# Curvature of implicit equation

• Jan 4th 2013, 08:56 AM
PStudent175
Curvature of implicit equation
Hi,

I need to find the curvature k of y=sqrt(R^2 - x^2)

I know k = |f''| / (1 + f' ^2) ^1.5

But I think I have gone somewhere with my differentiation as I didn't end up with k = 1/R which is the answer :/

Thanks in advance for the help.
• Jan 4th 2013, 09:17 AM
skeeter
Re: Curvature of implicit equation
Quote:

Originally Posted by PStudent175
Hi,

I need to find the curvature k of y=sqrt(R^2 - x^2)

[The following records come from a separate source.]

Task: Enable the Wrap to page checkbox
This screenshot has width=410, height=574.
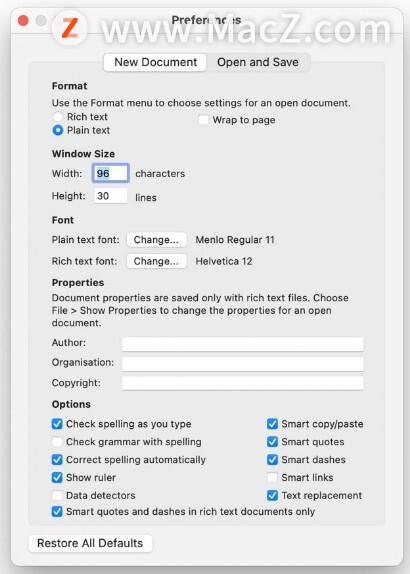Action: click(x=203, y=120)
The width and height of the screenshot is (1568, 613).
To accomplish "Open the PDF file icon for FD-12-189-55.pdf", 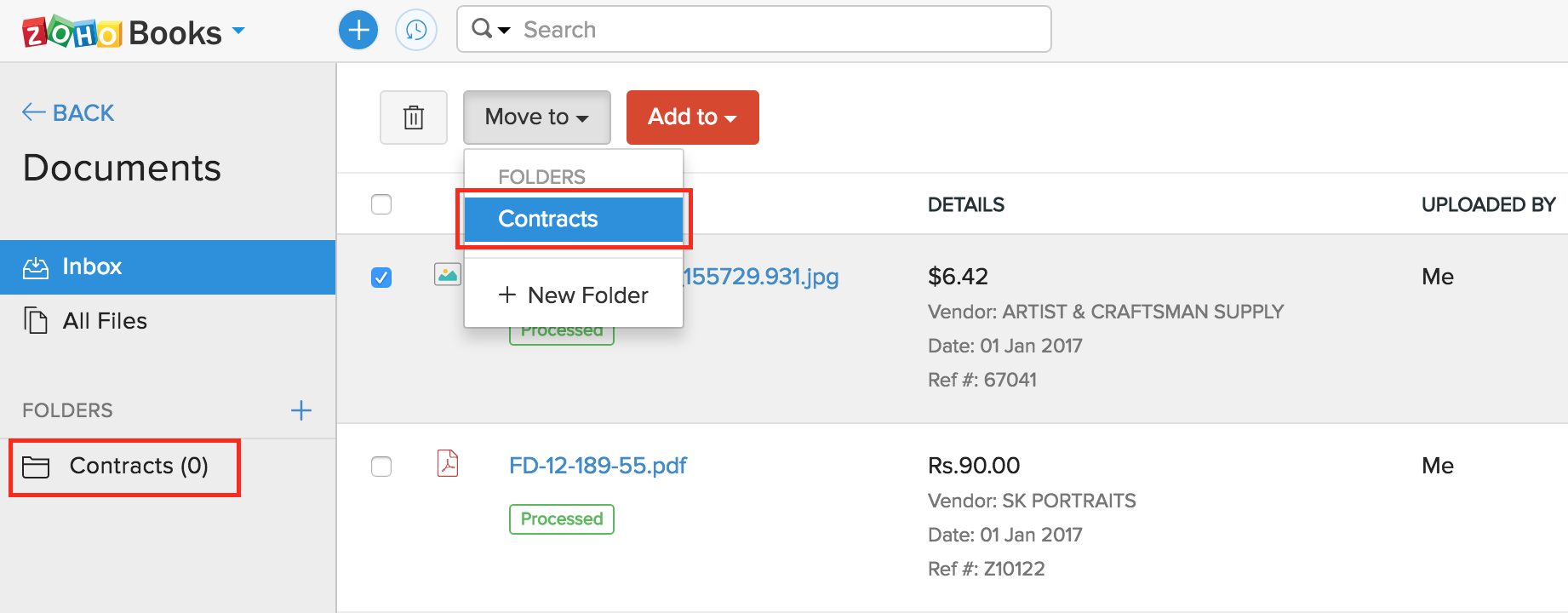I will click(x=449, y=464).
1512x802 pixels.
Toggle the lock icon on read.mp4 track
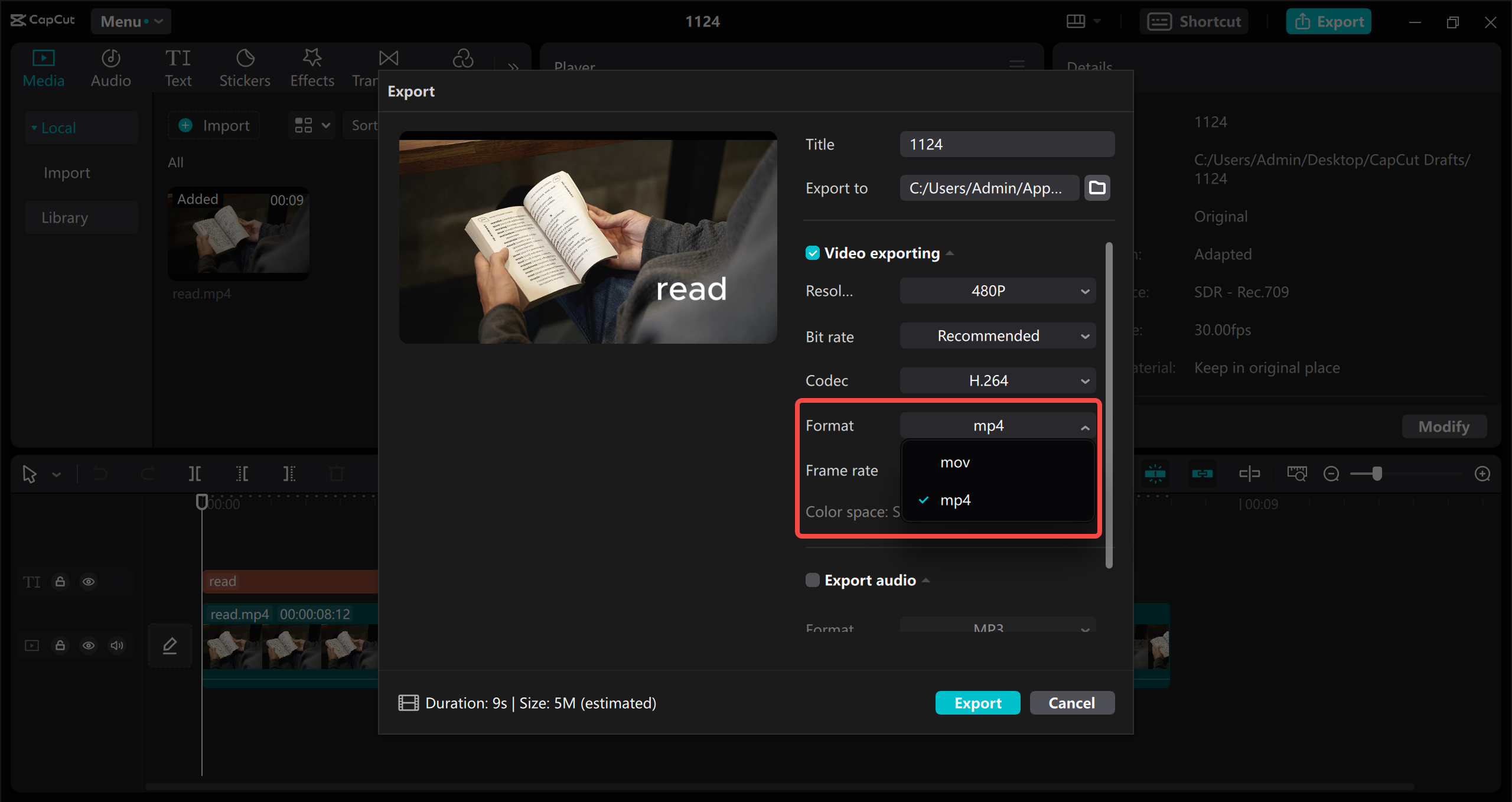60,645
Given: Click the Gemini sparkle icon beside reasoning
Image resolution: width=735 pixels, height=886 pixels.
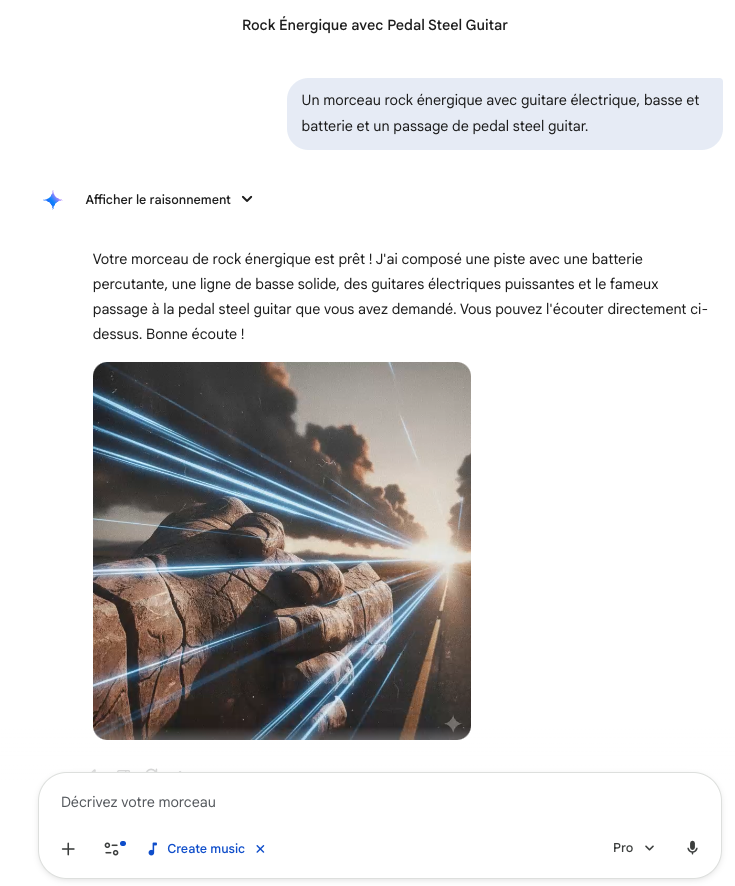Looking at the screenshot, I should click(53, 199).
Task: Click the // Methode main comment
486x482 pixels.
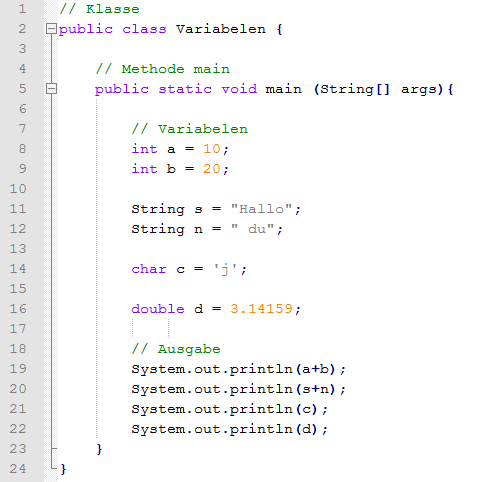Action: tap(163, 69)

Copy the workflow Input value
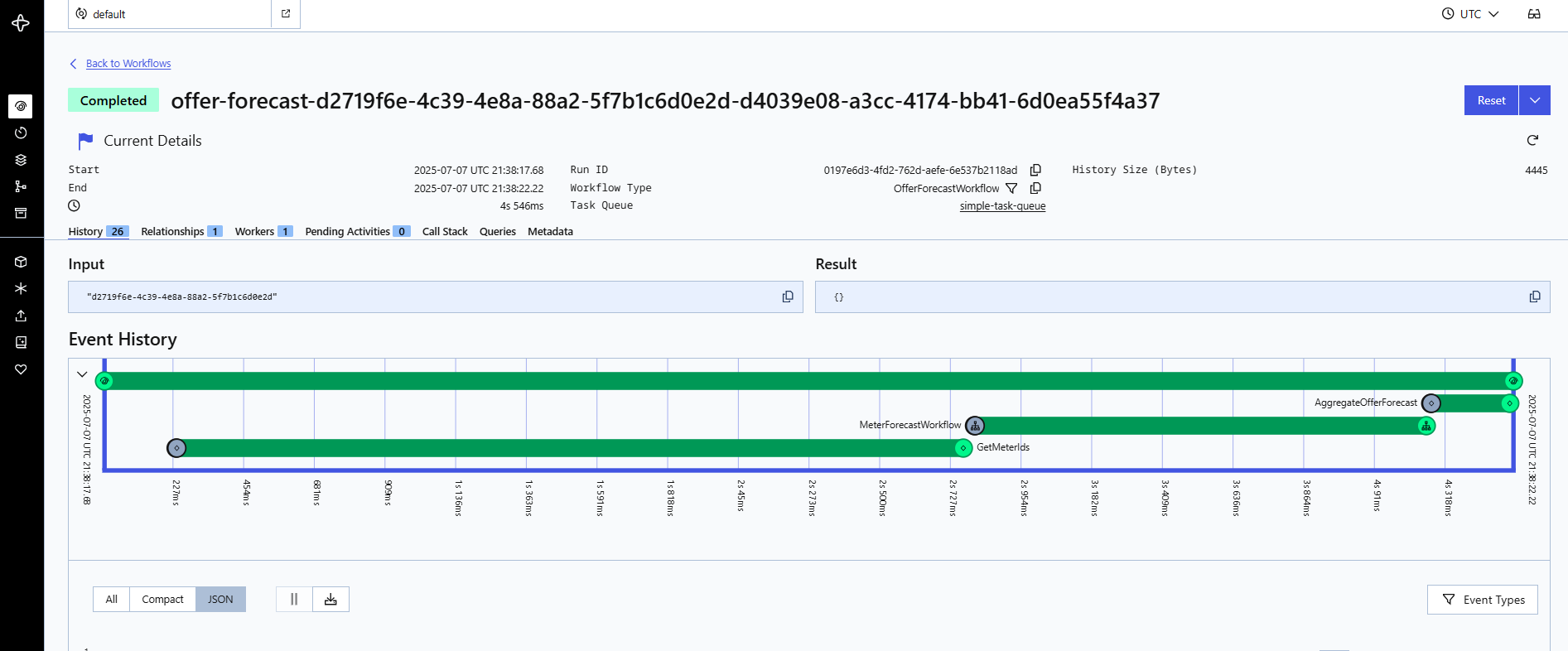[788, 297]
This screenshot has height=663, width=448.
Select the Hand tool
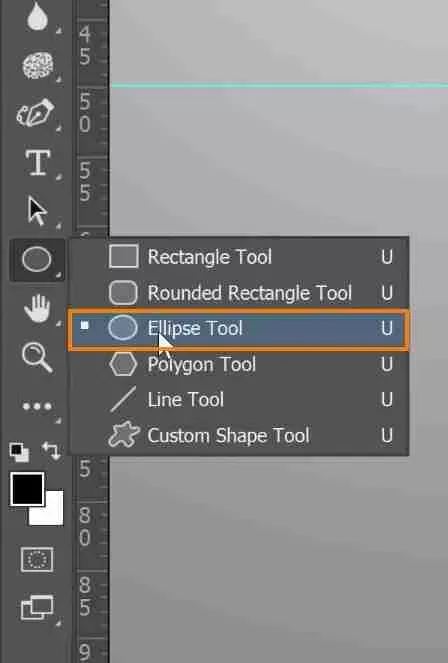(37, 308)
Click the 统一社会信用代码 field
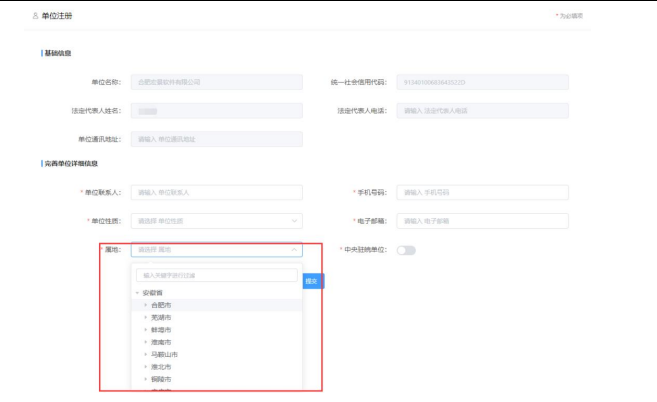657x402 pixels. (x=482, y=82)
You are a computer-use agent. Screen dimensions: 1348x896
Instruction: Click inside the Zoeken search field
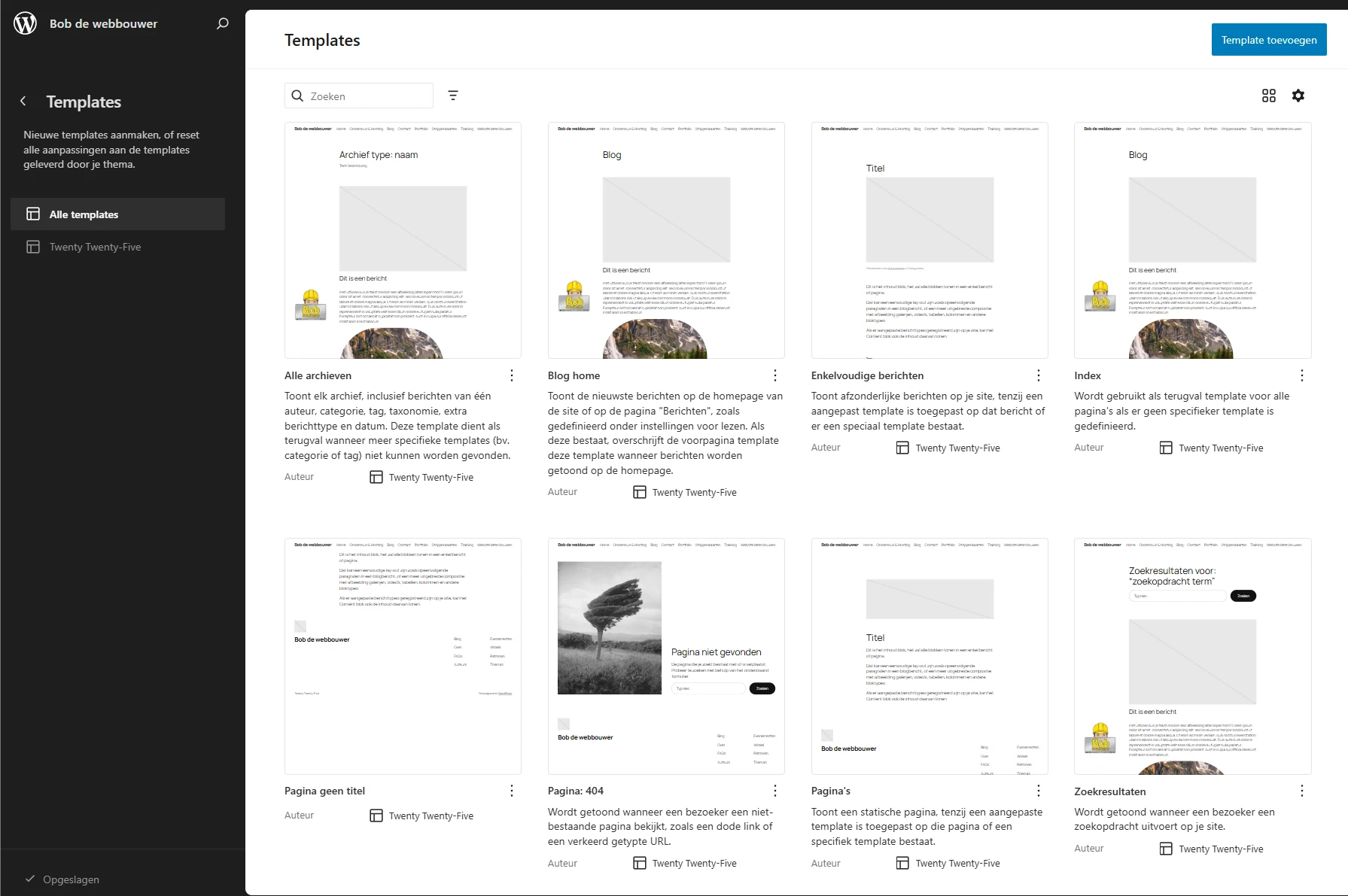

I know k = |f''| / (1 + f' ^2) ^1.5

But I think I have gone somewhere with my differentiation as I didn't end up with k = 1/R which is the answer :/

Thanks in advance for the help.

$\displaystyle y^2 = R^2 - x^2$

$\displaystyle y' = -\frac{x}{y}$

$\displaystyle y'' = -\frac{R^2}{y^3}$

$\displaystyle k = \frac{\frac{R^2}{y^3}}{\left(1 + \frac{x^2}{y^2}\right)^{\frac{3}{2}}}$

clean up the algebra ...
• Jan 4th 2013, 09:21 AM
PStudent175
Re: Curvature of implicit equation
Sorry how did you get y' = -x/y ?

I got y' = f' = -x(R^2 - x^2)^-0.5 from the chain rule
• Jan 4th 2013, 09:30 AM
skeeter
Re: Curvature of implicit equation
implicit derivative ...

$\displaystyle \frac{d}{dx}(y^2 = R^2 - x^2)$ ... note that $\displaystyle R$ is a constant

$\displaystyle 2y \cdot y' = -2x$

$\displaystyle y' = \frac{-2x}{2y} = -\frac{x}{y}$
• Jan 4th 2013, 11:06 AM
PStudent175
Re: Curvature of implicit equation
Ok great thanks, could you also show how you got y'' = -R^2 / y^3 ?
• Jan 4th 2013, 11:18 AM
skeeter
Re: Curvature of implicit equation
$\displaystyle y' = -\frac{x}{y}$

quotient rule ...

$\displaystyle y'' = -\frac{y - xy'}{y^2}$

$\displaystyle y'' = -\frac{y - x\left(-\frac{x}{y}\right)}{y^2}$

$\displaystyle y'' = -\frac{y + \frac{x^2}{y}}{y^2}$

multiply numerator and denominator by $\displaystyle y$ to clear the complex fraction ...

$\displaystyle y'' = -\frac{y^2 + x^2}{y^3}$

$\displaystyle y'' = -\frac{R^2}{y^3}$